I think Poole's point is that most of the relavent trend lines were stable before and after the OFHEO changed Freddy and Fannie's standards, especially as regards to Freddie and Fannie's main mission: providing liquidity to the mortgage market. Post-2005 showed there was certainly a cornucopia of that. Freddie and Fannie's core purpose was never to create higher standards for mortgage underwriting, since that would undermine their central goal of increasing homeownership(especially since the 1995 affordable-housing credit for subprime securities insured by F&F was implemented), and any attempt to create higher lending standards only pushes more people, by definition, into the subprime market, where again we saw that there's plenty of pure market demand.

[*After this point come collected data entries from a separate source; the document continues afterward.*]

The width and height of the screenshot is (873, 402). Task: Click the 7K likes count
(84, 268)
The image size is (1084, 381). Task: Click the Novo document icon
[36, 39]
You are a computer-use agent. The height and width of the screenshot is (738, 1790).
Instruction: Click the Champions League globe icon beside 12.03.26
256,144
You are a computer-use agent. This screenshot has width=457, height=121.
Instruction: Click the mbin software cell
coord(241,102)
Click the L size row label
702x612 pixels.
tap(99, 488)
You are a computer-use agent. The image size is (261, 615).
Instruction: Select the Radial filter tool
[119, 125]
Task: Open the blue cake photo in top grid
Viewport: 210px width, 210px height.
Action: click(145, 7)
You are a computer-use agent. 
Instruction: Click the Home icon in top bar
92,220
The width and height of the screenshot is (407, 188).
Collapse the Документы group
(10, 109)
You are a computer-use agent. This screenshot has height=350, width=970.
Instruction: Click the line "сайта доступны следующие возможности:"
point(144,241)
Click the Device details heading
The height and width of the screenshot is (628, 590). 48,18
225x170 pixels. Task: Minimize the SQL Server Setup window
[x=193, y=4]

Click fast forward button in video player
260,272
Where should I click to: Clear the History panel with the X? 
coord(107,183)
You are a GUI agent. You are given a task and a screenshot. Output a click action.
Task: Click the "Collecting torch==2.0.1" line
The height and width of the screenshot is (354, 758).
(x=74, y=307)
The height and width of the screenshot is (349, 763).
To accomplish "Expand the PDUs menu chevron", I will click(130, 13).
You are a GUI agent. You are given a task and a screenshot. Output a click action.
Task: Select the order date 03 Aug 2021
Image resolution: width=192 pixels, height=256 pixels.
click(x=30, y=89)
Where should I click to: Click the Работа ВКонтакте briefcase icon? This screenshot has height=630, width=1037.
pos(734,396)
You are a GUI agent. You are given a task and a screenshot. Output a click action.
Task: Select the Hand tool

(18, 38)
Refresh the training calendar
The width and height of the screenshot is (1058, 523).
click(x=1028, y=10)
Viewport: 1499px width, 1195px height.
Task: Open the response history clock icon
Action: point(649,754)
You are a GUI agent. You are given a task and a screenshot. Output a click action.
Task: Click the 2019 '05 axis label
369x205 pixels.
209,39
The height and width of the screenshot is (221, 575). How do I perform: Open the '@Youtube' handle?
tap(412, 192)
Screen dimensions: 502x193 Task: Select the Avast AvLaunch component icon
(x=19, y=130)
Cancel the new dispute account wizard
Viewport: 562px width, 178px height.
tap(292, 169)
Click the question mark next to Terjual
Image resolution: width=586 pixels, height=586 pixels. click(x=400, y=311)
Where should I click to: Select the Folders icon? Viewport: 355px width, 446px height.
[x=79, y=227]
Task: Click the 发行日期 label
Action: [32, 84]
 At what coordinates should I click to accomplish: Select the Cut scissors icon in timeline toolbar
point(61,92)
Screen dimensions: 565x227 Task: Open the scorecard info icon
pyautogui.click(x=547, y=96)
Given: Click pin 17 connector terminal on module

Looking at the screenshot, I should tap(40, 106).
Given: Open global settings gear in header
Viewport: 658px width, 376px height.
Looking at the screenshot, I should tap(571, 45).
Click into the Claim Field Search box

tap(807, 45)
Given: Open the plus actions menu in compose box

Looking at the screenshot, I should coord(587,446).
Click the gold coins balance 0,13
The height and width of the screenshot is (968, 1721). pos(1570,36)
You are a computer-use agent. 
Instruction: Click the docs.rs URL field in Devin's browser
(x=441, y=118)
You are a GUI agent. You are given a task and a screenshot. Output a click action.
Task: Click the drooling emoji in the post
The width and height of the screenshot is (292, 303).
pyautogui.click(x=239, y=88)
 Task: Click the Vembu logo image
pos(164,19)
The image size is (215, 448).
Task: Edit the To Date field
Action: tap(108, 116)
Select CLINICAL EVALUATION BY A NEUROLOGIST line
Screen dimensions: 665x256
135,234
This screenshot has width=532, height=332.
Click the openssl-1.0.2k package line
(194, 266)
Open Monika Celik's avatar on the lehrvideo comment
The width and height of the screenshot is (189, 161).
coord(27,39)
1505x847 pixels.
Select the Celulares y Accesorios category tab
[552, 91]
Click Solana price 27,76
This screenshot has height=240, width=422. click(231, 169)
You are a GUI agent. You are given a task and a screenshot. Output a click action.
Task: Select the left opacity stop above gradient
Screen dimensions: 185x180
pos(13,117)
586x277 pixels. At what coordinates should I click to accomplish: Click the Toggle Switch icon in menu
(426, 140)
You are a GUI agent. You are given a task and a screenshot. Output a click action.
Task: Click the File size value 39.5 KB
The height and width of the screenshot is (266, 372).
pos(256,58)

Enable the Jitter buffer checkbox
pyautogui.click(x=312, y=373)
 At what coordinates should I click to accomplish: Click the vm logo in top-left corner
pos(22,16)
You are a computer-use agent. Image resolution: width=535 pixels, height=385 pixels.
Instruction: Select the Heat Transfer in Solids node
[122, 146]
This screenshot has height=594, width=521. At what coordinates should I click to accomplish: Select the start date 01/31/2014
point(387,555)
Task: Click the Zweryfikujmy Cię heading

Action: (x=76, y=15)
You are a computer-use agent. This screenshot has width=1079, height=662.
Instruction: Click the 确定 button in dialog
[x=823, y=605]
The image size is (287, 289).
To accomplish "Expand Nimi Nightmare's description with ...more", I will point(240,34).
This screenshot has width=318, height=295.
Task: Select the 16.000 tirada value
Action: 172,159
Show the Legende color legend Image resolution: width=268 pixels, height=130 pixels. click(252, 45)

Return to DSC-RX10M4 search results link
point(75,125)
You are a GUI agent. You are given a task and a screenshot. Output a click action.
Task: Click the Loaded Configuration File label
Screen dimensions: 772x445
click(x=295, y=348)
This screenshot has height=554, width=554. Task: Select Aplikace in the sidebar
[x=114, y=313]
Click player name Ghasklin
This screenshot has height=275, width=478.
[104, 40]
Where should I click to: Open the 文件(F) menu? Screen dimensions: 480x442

So Freddie and Fannie cannot provide extra liquidity since the market is already willing to supply plenty of it, and they cannot prevent the private market from indulging in bad mortgages that it rejects. It's enough to make one reconsider their formerly implicit guarantee....After this disaster has passed of course.

Anonymous said...

Mr. Poole also makes the size and therefore taxpayer exposure assertion about the GSEs. Certainly they have more exposure total notional UPB exposure than any other single entity. But what about the fact that so many commercial banks and investment banks behaved similarly in buying high risk "private" label securitized mortgages ? The lemmings analogy from long ago about bank behavior comes to mind. So, the Feds still come to the rescue in the form of loan guarantees to Bear because a break in the chain can break the whole system. In the unregulated derivatives markets(mortgage, commercial, or numerous other risks on the expanding menu)the banks and dealers are counterparties to eachother and buy & sell the same solid-or-poor performing instrumewnts. It doesn't matter. As long as they are all essentially buying and selling the same risks. How does one measure exposure in such a inter-dependent system and what are the appropriate policy prescriptions ? Not to get the GSEs off the hook. Size and exposure still matter. Perhaps a federal plan that would allow the sale of GSE in pieces, with temporary loan guarantees (like JP Morgan received) in the event the GSEs blow it.